23 jun, 2022
Raising awareness about Alzheimer’s disease
Matthew J. Collins, M.D., M.B.A., BCBSRI executive vice president and chief medical officer
June is Alzheimer’s and Brain Awareness Month, an important time to support those who are affected by this disease and raise awareness throughout our community. Alzheimer’s disease is the most common type of brain disease or dementia, affecting memory, thinking, and behavior. It accounts for roughly 60-80 percent of dementia cases. Today, 6.5 million people are living with Alzheimer’s in the U.S., but that number is expected to double to 13 million by 2050.
Alzheimer’s is the only leading cause of death that cannot be prevented, cured, or even slowed. But because of its prevalence, it’s incredibly important that we highlight it to spread awareness, support those who are impacted – as well as their families and caregivers – and promote brain health to reduce the risk of dementia.
Because we understand the significance of how many people – including our members – are impacted by this disease, BCBSRI last year entered into a partnership with the Alzheimer’s Association Rhode Island Chapter on the Dementia Care Coordination Program. This referral-based program is designed to better address the impact of stress and isolation felt by caregivers of those living with Alzheimer’s and other forms of dementia. It’s based on a Veterans Administration study that showed how interventions such as this have improved outcomes and decreased utilization of healthcare services.
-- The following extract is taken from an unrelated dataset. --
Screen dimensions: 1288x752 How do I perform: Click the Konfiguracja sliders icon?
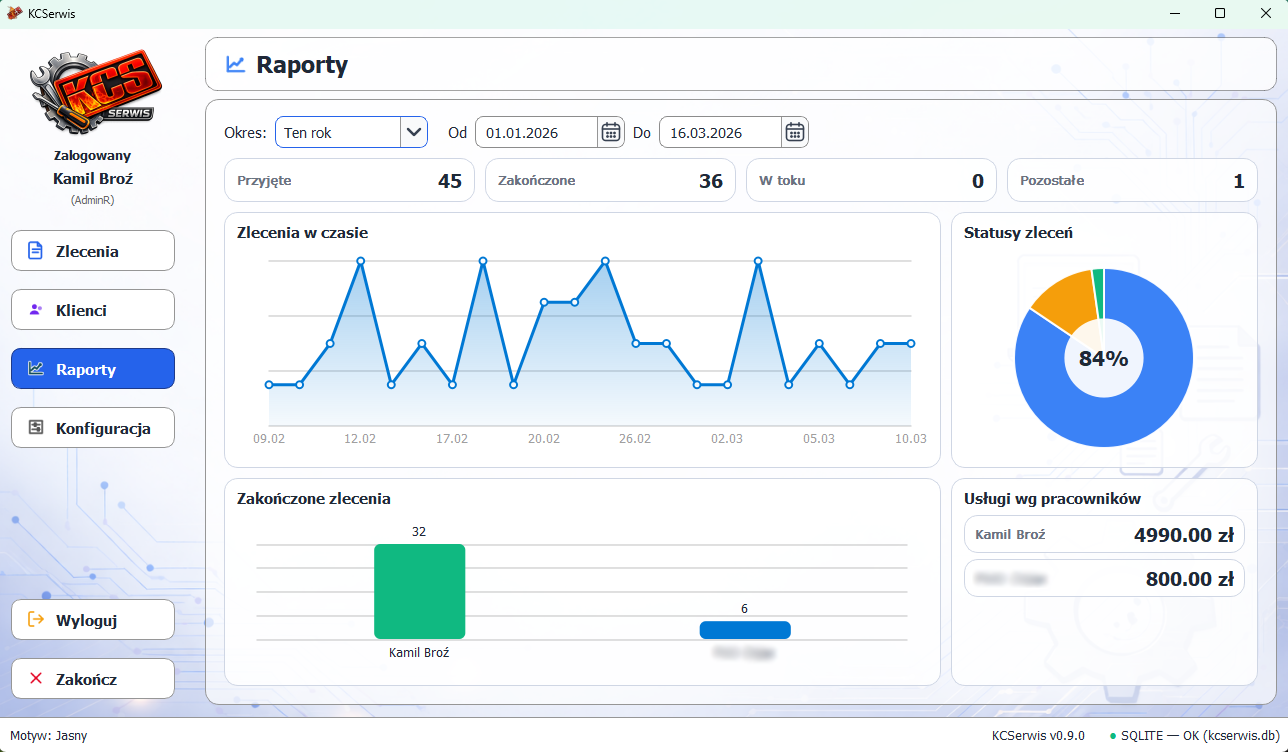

Bringing together healthcare providers, the BCBSRI care management and health advocate teams, and the resources of the Alzheimer’s Association, it provides information, support, and resources to BCBSRI Medicare Advantage members with dementia (or a dementia-related diagnosis) and their caregivers. In Rhode Island alone there are more than 23,000 people living with dementia, and close to 53,000 caregivers providing care to a family member or friend.
The goal of the program is not only to support caregivers with education and resources but to also focus on how to address safety issues often associated with those suffering from dementia, as well as caregiver burnout, through early intervention and follow-up. The hope is to also decrease the need for ER visits through these interventions.
Lastly, I want to share just one example of why we decided to partner with the Alzheimer’s Association on this important program. At a recent event, a BCBSRI employee was approached by a member who is a caregiver for someone with Alzheimer’s, who tearfully expressed her immense gratitude for our health advocates. The member said the advocates are even stronger supporters than her own family has been, and that without them, she wouldn’t have been able to care for her loved one.
In addition to Alzheimer’s and brain awareness, this month we also recognize Men’s Health Month. As always, stay safe and healthy.